It ran from 2008 to 2011. The setting was kept open as a sandbox afterwards, although activity there has largely petered out. Although the game ended before the mass-migration to Dreamwidth, the players decided to archive the game there anyway just in case. (Individual character journals vary wildly on whether or not they were ported.)


This game provides examples of:

  • Aerith and Bob: Look at the core members of the Spamily. We have Genius, Youth, Bell, Fred, and Derrick. Auxiliary members include Gene-1, Lotus, Rogue (Leader), and, arguably, Boss.
  • All Just a Dream: The entire game was a hallucination in the 23 seconds between the time Remmy stabbed Renée and her death.
  • Amnesiac Dissonance: Fairly common. Characters show up wiped of their histories, with only whatever happened in the birth dream and any inherent personality traits and Character Tics.
  • Ax-Crazy: There have been several of these, unfortunately. A disproportionate number of them seem to find work at the butcher's shop, to the point where the shop now offers a substantial monthly bonus for not killing anyone in hopes of attracting some employees who aren't dangerously insane.
  • Badass Normal: Several
  • Blue-and-Orange Morality: The CPA.
  • Butt-Monkey: Any of the characters can have a nasty streak of misfortune when their mundane decides to take advantage of various "events", the state of the Wilderness, and player plots.
  • Cast Herd: There are several "families" or "harems". And the butcher's.
  • The Chains of Commanding: Bastet (Yoruichi Shihohen) eventually one of the Sphere's de facto leaders through her natural assertiveness and just being around a long time. She only let her guard down around a very few people.
  • Character Development: Loads. Several players took the opportunity explicitly to develop their characters down paths left open but unexplored by canon, or to figure out how a loss of memory and driving purpose would alter that character's trajectory.
  • Chivalrous Pervert: Most of the Hedonism Brigade is this type of pervert, or the Lovable Sex Maniac variety.
  • Crazy Jealous Guy: Fugue/Remmy. His inability to accept that his twin sister was living a separate life from him is what started the whole game.

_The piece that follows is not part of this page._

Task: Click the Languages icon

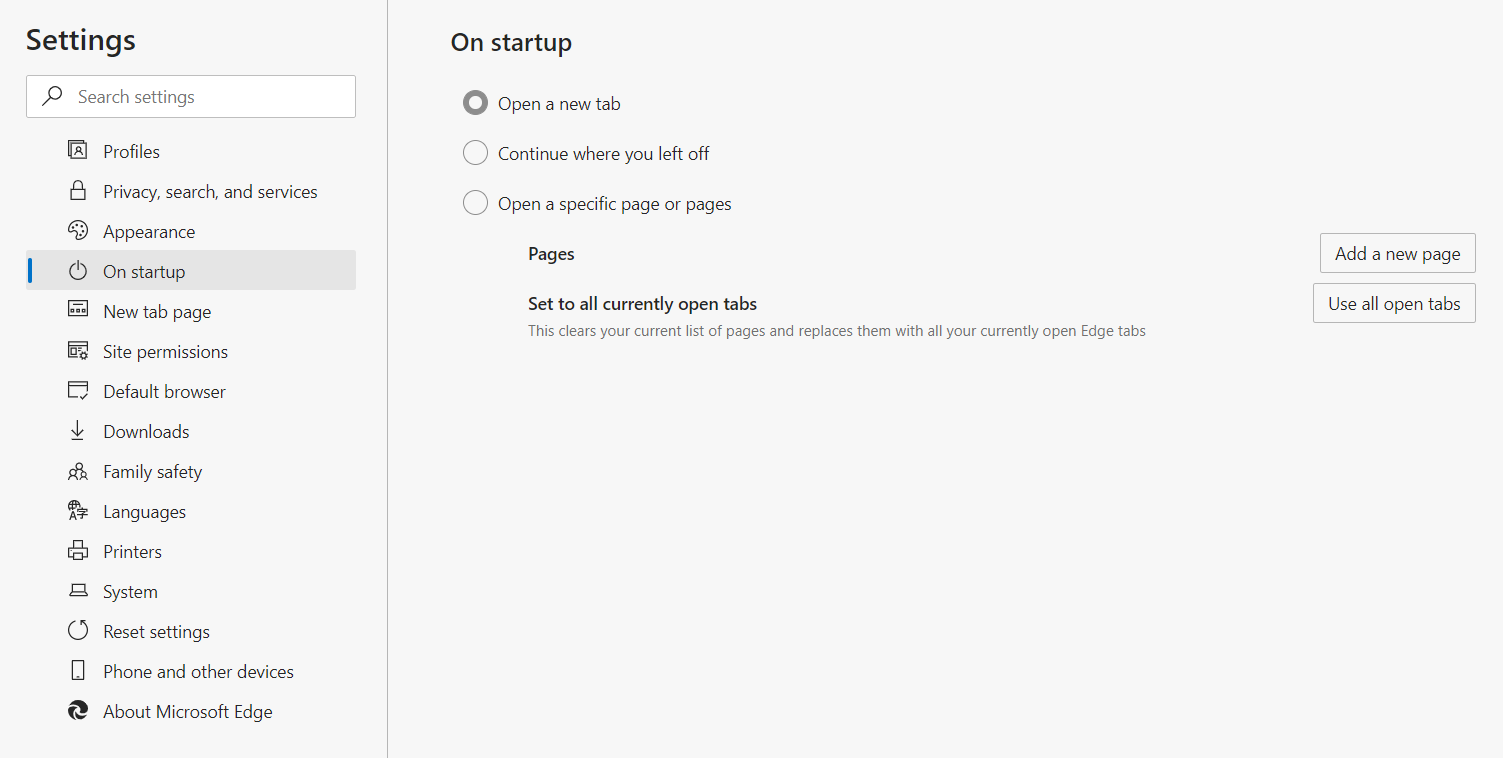Action: click(x=78, y=511)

  • Crouching Moron, Hidden Badass: Probably the only character who gives a first impression of any kind of idiocy who isn't is Boss. Probably.

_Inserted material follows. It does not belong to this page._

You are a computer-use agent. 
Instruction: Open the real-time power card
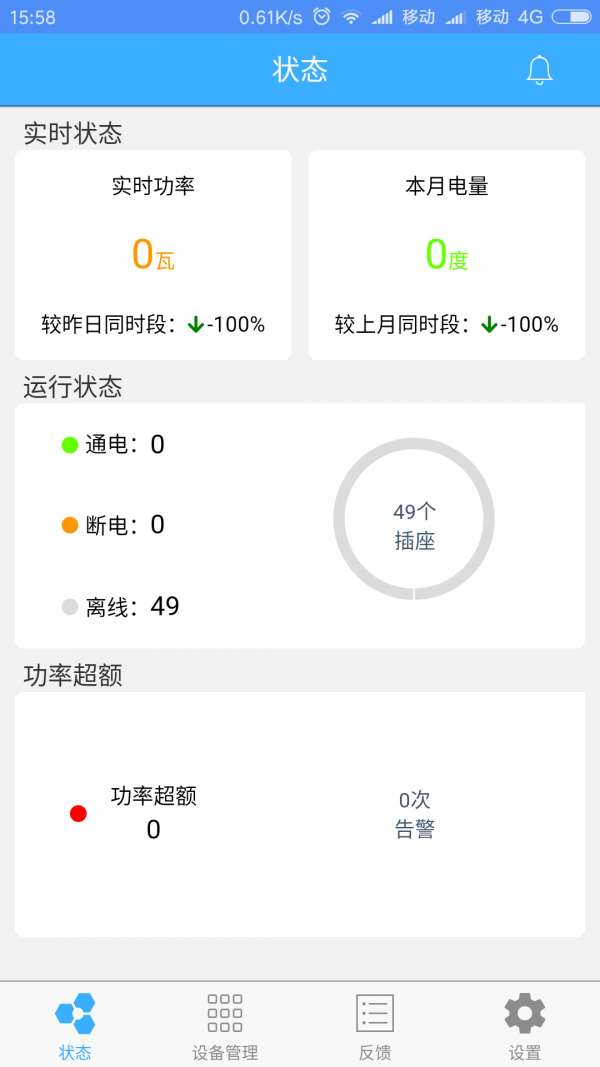pyautogui.click(x=153, y=255)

  • Curiosity Killed the Cast: There's a metaplot. Learning too much about it tends to result in the curious character dying, either because of the tree itself or an attack of the giant wildlife.
  • Death Is Cheap: In most cases - the exceptions are when players drop a character and have them die rather than vanish - after at least three days the character is reborn with a new birth dream, possibly losing some prior memories as well.
    • Subverted these days. A loss of some kind is required after most player-initiated deaths, be it memories or a body part.
  • Dynamic Entry: A good way to impress Handmaiden.
  • Dysfunction Junction: Most events in Edensphere are opt-in and can largely be ignored if a player so chooses. Ironically, a few opt-in events have caused far more drama/trauma game-wide (through multiple player-driven plots) than the single biggest event in the game that could not go unnoticed (The Great Sphereferno, see Moment of Awesome).
    • These events are: Evil Twins (original flavor or redux), Revolving Reveries (Sir No Longer Appearing In This Game), and Radio Memories (January 2011).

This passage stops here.